Dr. No is one of the classic villains of the silver screen. Like Duke Mantee in "The Petrified Forest" (1936), the evil Dr. No is talked up throughout the film, which makes his eventual entrance all the more menacing. One of the first startling truths that Bond discovers about Dr. No is the extent of fear he puts in his own henchmen. Rather than spill information to Bond, the phony chauffeur swallows a cyanide tablet and the photographer is willing to be tortured by Quarrel. In addition to his reputation, the viewer is given brief glimpses of Dr. No in other scenes in the film. When Professor Dent (Anthony Dawson) journeys to Crab Key to warn of Bond's determined arrival, Dr. No's god-like voice reverberates through an emotionless prison cell (one of Ken Adam's more intriguing sets). Following Bond's capture at Crab Key, the lower portion of Dr. No's body is seen entering the mink-lined cell and admiring the lifeless body of his opponent. Like Duke Mantee, Dr. No makes his official entrance flanked by two of his henchmen. But, whereas Duke Mantee is just a heartless killer, Dr. No is bent on world domination (the recurring theme among Bond villains), a member of S.P.E.C.T.R.E. (Special Executive for Counter-intelligence, Terrorism, Revenge and Extortion). He initially spares Bond's life because he finds him a formidable foe, one who might even make a good recruit for S.P.E.C.T.R.E.
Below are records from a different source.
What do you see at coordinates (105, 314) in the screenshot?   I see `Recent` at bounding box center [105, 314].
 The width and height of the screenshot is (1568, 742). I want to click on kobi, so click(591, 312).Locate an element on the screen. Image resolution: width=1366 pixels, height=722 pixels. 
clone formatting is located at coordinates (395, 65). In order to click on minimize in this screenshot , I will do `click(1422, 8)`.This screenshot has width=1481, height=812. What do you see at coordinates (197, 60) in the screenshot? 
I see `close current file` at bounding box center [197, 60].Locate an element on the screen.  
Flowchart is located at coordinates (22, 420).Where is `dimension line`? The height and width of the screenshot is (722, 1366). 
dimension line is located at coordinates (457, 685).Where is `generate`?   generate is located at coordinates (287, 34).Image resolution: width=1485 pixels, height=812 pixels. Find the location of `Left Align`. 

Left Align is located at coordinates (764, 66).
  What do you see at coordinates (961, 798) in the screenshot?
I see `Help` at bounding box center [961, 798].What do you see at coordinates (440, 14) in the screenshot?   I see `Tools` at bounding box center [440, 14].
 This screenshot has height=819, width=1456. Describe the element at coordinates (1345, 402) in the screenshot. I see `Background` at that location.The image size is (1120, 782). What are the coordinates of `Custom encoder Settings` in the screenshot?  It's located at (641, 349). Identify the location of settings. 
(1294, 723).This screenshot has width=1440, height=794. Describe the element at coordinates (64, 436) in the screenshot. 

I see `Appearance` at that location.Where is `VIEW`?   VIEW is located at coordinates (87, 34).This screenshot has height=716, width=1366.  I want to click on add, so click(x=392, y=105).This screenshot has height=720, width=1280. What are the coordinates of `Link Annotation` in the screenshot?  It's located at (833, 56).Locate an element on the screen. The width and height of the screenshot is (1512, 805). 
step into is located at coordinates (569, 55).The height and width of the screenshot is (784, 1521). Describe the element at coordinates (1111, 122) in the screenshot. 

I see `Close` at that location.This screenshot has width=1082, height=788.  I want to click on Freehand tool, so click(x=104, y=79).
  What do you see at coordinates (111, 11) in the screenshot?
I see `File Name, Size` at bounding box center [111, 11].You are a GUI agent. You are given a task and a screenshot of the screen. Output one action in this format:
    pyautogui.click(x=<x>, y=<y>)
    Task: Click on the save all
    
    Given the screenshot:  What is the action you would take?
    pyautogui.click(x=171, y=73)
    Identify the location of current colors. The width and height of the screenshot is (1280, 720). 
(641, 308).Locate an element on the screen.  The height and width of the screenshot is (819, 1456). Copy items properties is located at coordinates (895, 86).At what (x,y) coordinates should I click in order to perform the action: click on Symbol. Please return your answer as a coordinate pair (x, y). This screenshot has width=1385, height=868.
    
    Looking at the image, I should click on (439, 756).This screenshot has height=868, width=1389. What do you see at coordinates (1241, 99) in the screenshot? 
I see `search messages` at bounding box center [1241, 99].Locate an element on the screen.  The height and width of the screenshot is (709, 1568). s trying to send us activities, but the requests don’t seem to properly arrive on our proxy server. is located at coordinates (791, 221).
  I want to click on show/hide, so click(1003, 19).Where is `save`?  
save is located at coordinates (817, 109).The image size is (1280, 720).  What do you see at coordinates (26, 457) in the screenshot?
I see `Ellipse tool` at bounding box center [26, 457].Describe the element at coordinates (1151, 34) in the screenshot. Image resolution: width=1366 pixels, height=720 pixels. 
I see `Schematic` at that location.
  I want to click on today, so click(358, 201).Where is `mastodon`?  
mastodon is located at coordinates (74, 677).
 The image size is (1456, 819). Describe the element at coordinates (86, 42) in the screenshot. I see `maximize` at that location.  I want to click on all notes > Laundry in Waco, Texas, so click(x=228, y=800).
Exactly the kind of arrogant logic that so often makes the Bond villains somewhat endearing (gasp!). It has always been a hallmark of the Bond films that the villains hold 007 in such high admiration, especially when they take the opportunity to use plot exposition to either tell Bond exactly how they plan to take over the world and why their plan absolutely cannot fail, and exactly what ridiculous method of torture will be used to kill Bond, usually something so elaborate that it will allow Bond plenty of time to craft a surprise escape. In the case of "Dr. No", Bond is roughhoused by a group of henchmen and later awakes in a prison cell. The only means of escape is via a ventilation duct within the cell. In the novel, the ventilation shaft is a test for Bond to endure, eventually leading him to a giant squid which he must fight, all, it is soon revealed, for the amusement of Dr. No. Perhaps the scene was too elaborate to film, or would have required a greater budget than United Artists was willing to provide, but in the film version the ventilation shaft serves only as a means of escape for Bond, presumably undetected since the shaft leads directly outside of Dr. No's control room, which Bond is able to enter by simply subduing a henchman and donning his radiation outfit. It's the one perplexity in the entire film, for the viewer is led to assume that a villain like Dr. No, who has arranged his evil lair with such precision, would not open himself to such a degree of vulnerability. Regardless of the means of getting Bond to the control room, the resulting mano-a-mano showdown between Bond and Dr. No, pitted on the edge of a radiation tank, is still fairly exciting. However, I would have liked to have seen more menacing demonstrations of Dr. No's metallic hands than simply crushing a statue, as it creates quite a contrast when his strength becomes his weakness once he is unable to climb out of the radiation tank.